AP Photo by Joe Rosenthal
Last week a day in photojournalistic infamy slipped across the horizon of my consciousness.
February 23, 2005 marked the 60th anniversary of the raising of the flags(s) on the island of Iwo Jima following one of the most difficult battles of WWII in the South Pacific.
Recently, Rosenthal's picture was overlaid with a film frame made by Marine cinematographer Sgt. Bill Genaust who was standing next to the celebrated Associated Press photographer at the time. The result of the juxtaposition is a haunting 3-D rendering of the scene that can be viewed Online with a standard pair of 3- D glasses courtesy of the Tampa Tribune's Dimensions of Valor site.
In 1999, I completed a master's thesis on the rhetorical power of images of war. Rosenthal's image was among three pictures analyzed for the study. Today, as I am reminded of the 60th anniversary of this conflict, I look back now on my writing for a sobering and grounding perspective on what this picture means to me.
The image made by Rosenthal on Iwo Jima consolidated the emotional and political consciousness of a nation at a time when it needed a unifying ideological force to continue its involvement in the war. The image has evolved into a visual metaphor for such phrases as "The Good War", "common cause" or "valor under fire." Today, the rhetorical impact of the Iwo Jima image is embedded in our national consciousness. The impact of this image, for me, stands-in place of the realities of war. The image symbolically transcends the boundaries of time and space to underscore the human costs of the conflict. In the case of Iwo Jima, a battle that took the lives of thousands of Japanese and Americans combatants (Roeder, 1993; Eiler, 1995).

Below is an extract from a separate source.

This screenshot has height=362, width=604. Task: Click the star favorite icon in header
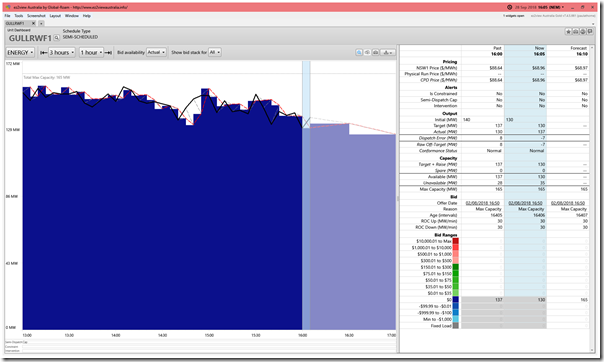pyautogui.click(x=568, y=32)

The mythological transcendence of the Iwo image is due in large part to the highly organized machinery of a war propaganda effort that propelled it into the spotlight of public consciousness at the time. Capturing the imagination of millions, the scene was replicated in popular culture: On postage stamps, "Zippo" lighters and even advertisements for Spam (the meat product). For Marling and Wetenhall (1991), the image was so popular that it was used to sell more than $24 billion in war bonds by its presence in more than 16,000 movie theaters, 15,000 banks, 200,000 factories, 30,000 railroad stations and on 5,000 billboards.

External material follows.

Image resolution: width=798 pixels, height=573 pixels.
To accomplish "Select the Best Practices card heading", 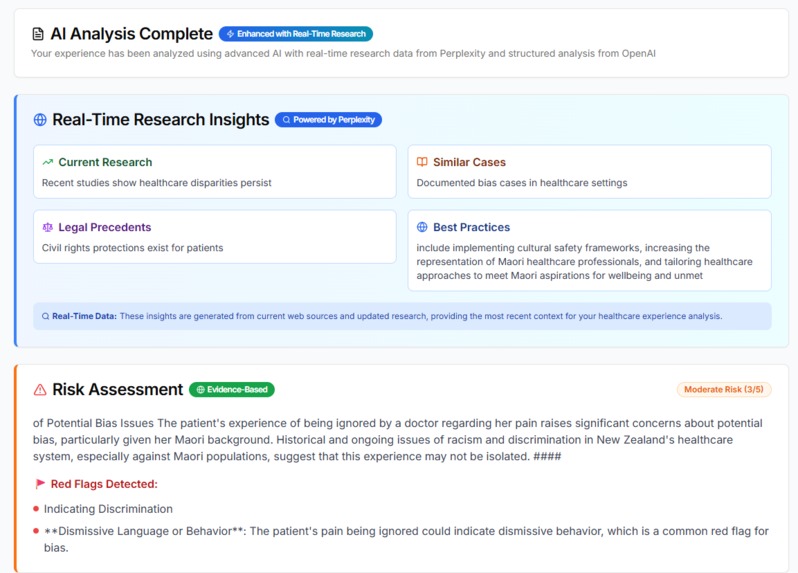I will (x=471, y=227).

For Lance Bertelsen (1989), Rosenthal's photograph "fulfills our hope that flawed men in horrible circumstances can achieve a perfect figuration of traditional heroism--that Life indeed can surpass Art."
Can one image assert so much power over the moral imagination of a nation? Movies were made about it, songs were sung over it, and the image lives on in memory to symbolize the deeds of war.
What is seldom remembered about the image is that it appeared against a backdrop of isolationist tendencies following WWI, poor morale in the US labor sector producing war materiel, rising racial tensions, as well as economic stagnation after the depression. Rosenthal's image represented a visual panacea for the war effort -- a pictorial remedy designed to instill hope and patriotism to the nation.
The Iwo Jima image, in my mind, is impacting because it has become a dichotomization between good and evil, right and wrong, hero and coward. Rosenthal's image embodies American idealism by telling and retelling a story of epic proportions.
I do not remember the "Good War" or the tremendous sacrifice made by millions. This war -- "The Good War" was the war of my grandparents and parents. Today, I can only say that I live in the shadow of such dark times and suffering through Rosenthal's visual reportage.
I come from a generation raised during a time of the so-called "Dirty Little War" -- the Viet Nam Conflict. The iconic imagery of my youth conjures up a different reality than what was depicted on Iwo Jima. The iconic images of my generation show the consequences of war, such as the street execution of a prisoner and the bombing of a little girl's village. The master metaphors engendered by Rosenthal's image -- metaphors drenched in the societal expectations and obligations of such ideals as valor, liberty, unison. patriotism and sacrifice -- were replaced by the master metaphors of the "Dirty War" and the flat visual rhetoric of "carpet bombings", "body bags", "My Lai", and "Kent State."
Unlike the rhetoric of "The Good War" that distillates in the Rosenthal's image, the icons of the "Dirty War" some 25 years later, served as a moral compass for guiding me to comprehend the unpleasant truths about war. I come from a generation that was taught to question the authenticity of the image as a persuasive determinant summing up the government's war effort. I was raised and encouraged to question images as simply neutral representations that mirror reality. This, I think, is what the icons of war do for us if we reflect long enough on them. These images remind us of the terrible suffering and sacrifice that washes ashore with the tide of each passing generation. The present generation, with its present war, must now come to terms with its own iconic images. Do the pictures from the Abu Ghraib prison or a Marine's tired face come to mind?
Sources and Links
Bertelsen, Lance. "Icons on Iwo." Journal of Popular Culture. Vol. 22. Spring 1989.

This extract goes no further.